Apr 24 02:17:09 register-ingester-psc-prd app/worker.1 I, [2024-04-24T02:17:09.370241 #2]  INFO -- : [11103517] /company/15674555/persons-with-significant-control/individual/LNzFxJEtl4i7ynxUgqdAeIL2XkY
Apr 24 02:17:09 register-ingester-psc-prd app/worker.1 I, [2024-04-24T02:17:09.495638 #2]  INFO -- : [11103518] /company/15674554/persons-with-significant-control/individual/GDoxu-dfcDGV7RcytuZT_aeF8uI
Apr 24 02:17:09 register-ingester-psc-prd app/worker.1 I, [2024-04-24T02:17:09.596054 #2]  INFO -- : [11103519] /company/15674556/persons-with-significant-control/individual/cPNU1B2h7rneVxtgBFfCCB86zp0
Apr 24 02:23:03 register-ingester-psc-prd app/worker.1 I, [2024-04-24T02:23:03.305681 #2]  INFO -- : [11103524] /company/12291717/persons-with-significant-control/individual/3NnW9zmLMgZ7XNSJgqZzt9MP4aE
Apr 24 02:26:03 register-ingester-psc-prd app/worker.1 I, [2024-04-24T02:26:03.198415 #2]  INFO -- : [11103526] /company/15555700/persons-with-significant-control/individual/gdNQgSN_xwRu953x7nTeUdx9GfU
Apr 24 02:29:04 register-ingester-psc-prd app/worker.1 I, [2024-04-24T02:29:03.573396 #2]  INFO -- : [11103528] /company/15674561/persons-with-significant-control/individual/1z0_X7K8YYFYAZNnDybM8_qbkUM
Apr 24 02:36:03 register-ingester-psc-prd app/worker.1 I, [2024-04-24T02:36:02.619184 #2]  INFO -- : [11103533] /company/15592817/persons-with-significant-control/individual/zvPWBckSAz95uxjqSEHKaBjSLu4
Apr 24 02:43:03 register-ingester-psc-prd app/worker.1 I, [2024-04-24T02:43:02.589186 #2]  INFO -- : [11103537] /company/SC749094/persons-with-significant-control/individual/agFKm93589R_VmO6atC1s9DyY6c
Apr 24 02:43:03 register-ingester-psc-prd app/worker.1 I, [2024-04-24T02:43:02.766413 #2]  INFO -- : [11103539] /company/SC749094/persons-with-significant-control/individual/agFKm93589R_VmO6atC1s9DyY6c
Apr 24 03:00:04 register-ingester-psc-prd app/worker.1 I, [2024-04-24T03:00:03.863123 #2]  INFO -- : [11103548] /company/15674570/persons-with-significant-control/individual/mEpu-fw_bYvWSKNtv9N5Cv55YfM
Apr 24 04:34:05 register-ingester-psc-prd heroku/worker.1 Relocating dyno to a new server
Apr 24 04:34:05 register-ingester-psc-prd heroku/worker.1 State changed from up to down
Apr 24 04:34:05 register-ingester-psc-prd heroku/worker.1 State changed from down to starting
Apr 24 04:34:08 register-ingester-psc-prd heroku/worker.1 Starting process with command `bin/ingest-stream`
Apr 24 04:34:09 register-ingester-psc-prd heroku/worker.1 State changed from starting to up
Apr 24 04:34:10 register-ingester-psc-prd app/worker.1 fatal: not a git repository (or any parent up to mount point /)
Apr 24 04:34:10 register-ingester-psc-prd app/worker.1 Stopping at filesystem boundary (GIT_DISCOVERY_ACROSS_FILESYSTEM not set).
Apr 24 04:34:20 register-ingester-psc-prd app/worker.1 I, [2024-04-24T04:34:19.668175 #2]  INFO -- : [11103548] /company/15674570/persons-with-significant-control/individual/mEpu-fw_bYvWSKNtv9N5Cv55YfM

From that excerpt, it seems that everything is working as it ought with regards to failure detection and restarts: note that timepoint 11103517 got run again after the first failure, and that timepoint 11103548 got processed again after the server relocation.
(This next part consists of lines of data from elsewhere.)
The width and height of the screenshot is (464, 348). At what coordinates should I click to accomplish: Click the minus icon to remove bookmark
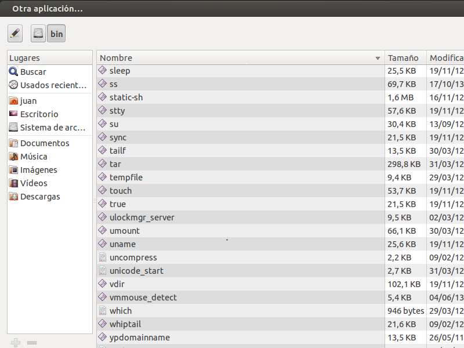click(x=32, y=343)
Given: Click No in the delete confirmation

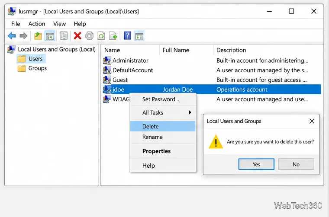Looking at the screenshot, I should point(296,164).
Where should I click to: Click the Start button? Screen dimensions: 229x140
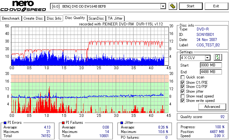point(191,6)
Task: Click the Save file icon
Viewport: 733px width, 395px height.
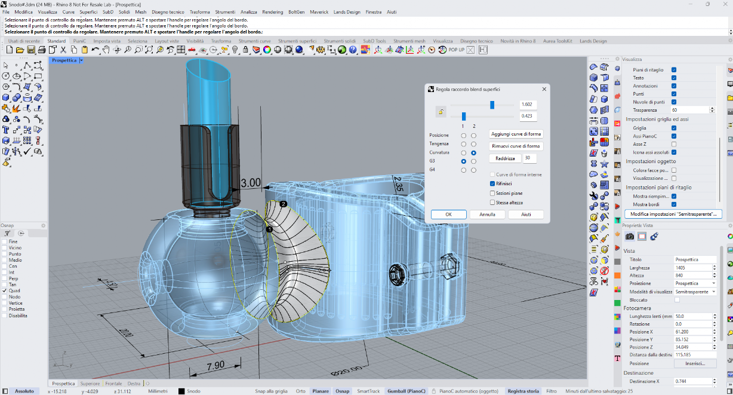Action: coord(31,50)
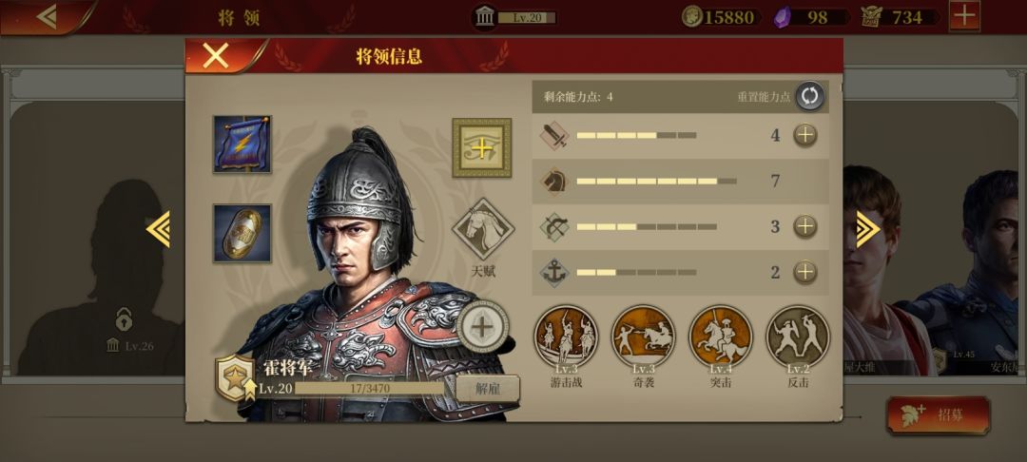
Task: Tap the round plus medal slot
Action: [483, 326]
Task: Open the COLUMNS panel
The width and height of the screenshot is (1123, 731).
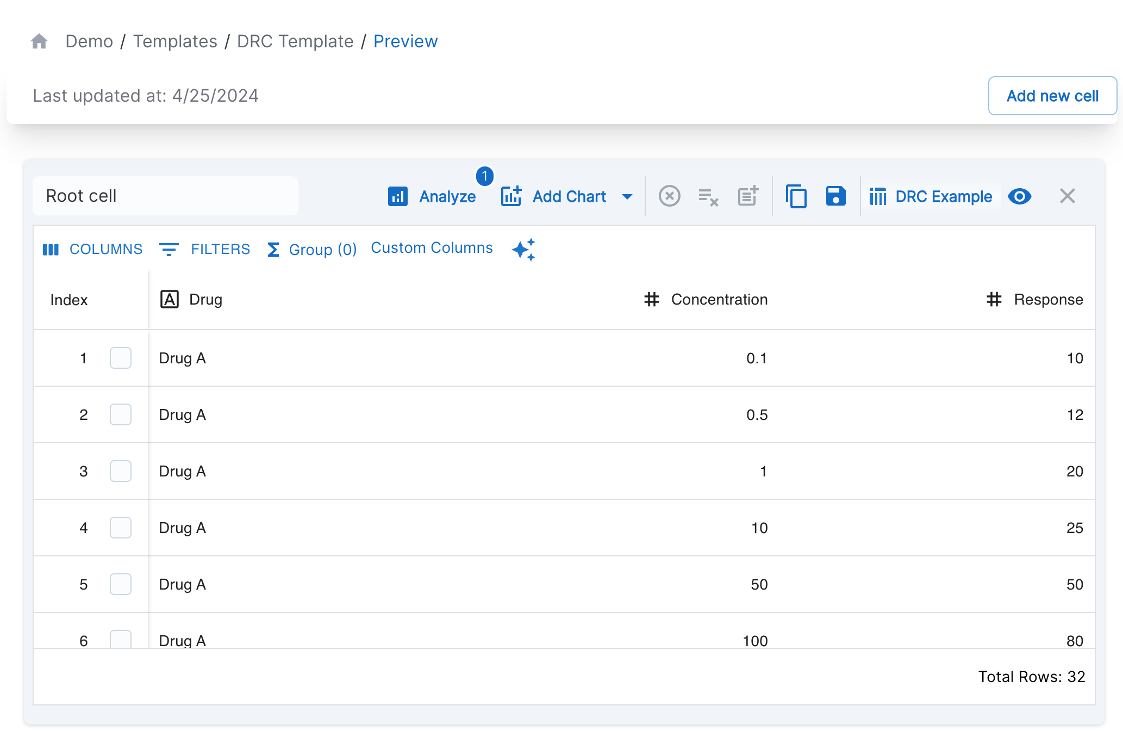Action: (93, 250)
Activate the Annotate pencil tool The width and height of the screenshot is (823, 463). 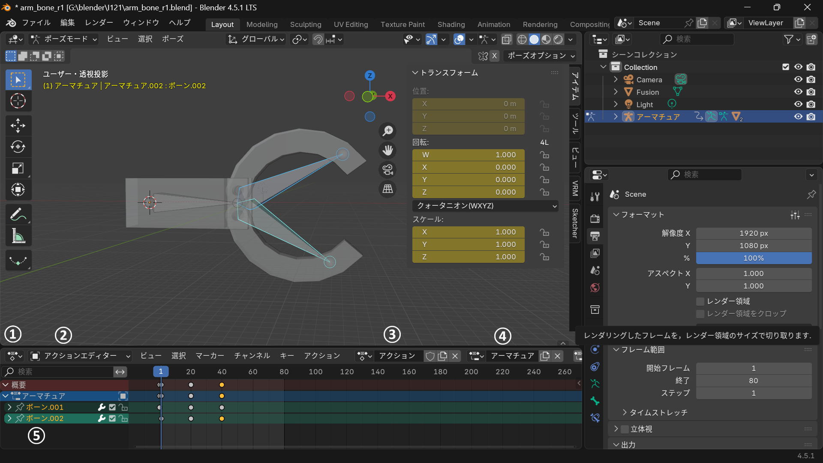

Ideally, a single timepoint would be reprocessed only if it failed midway, not if processing completed. However, the Companies House Streaming API documentation says:

Every event received from the stream is accompanied by a corresponding timepoint. When clients reconnect to the stream, they should supply the timepoint of the last sucessfully processed event to ensure continuity of data.

https://developer-specs.company-information.service.gov.uk/streaming-api/guides/overview

And yet, it seems that the API returns the first event with that timepoint, not the first event after that timepoint.

I don't think there's really anything we can do about this without diverging from the API documentation, and I'm not certain whether multiple events can ever have the same timepoint (it doesn't appear so, but I can't find anything definitive), so we'll just keep this as-is and reprocess the occasional event.

tiredpixel commented 4 months ago

Day 2 snapshot ingestion has started (although it is the 3rd day).

tiredpixel commented 4 months ago

Day 2 snapshot ingestion has completed successfully.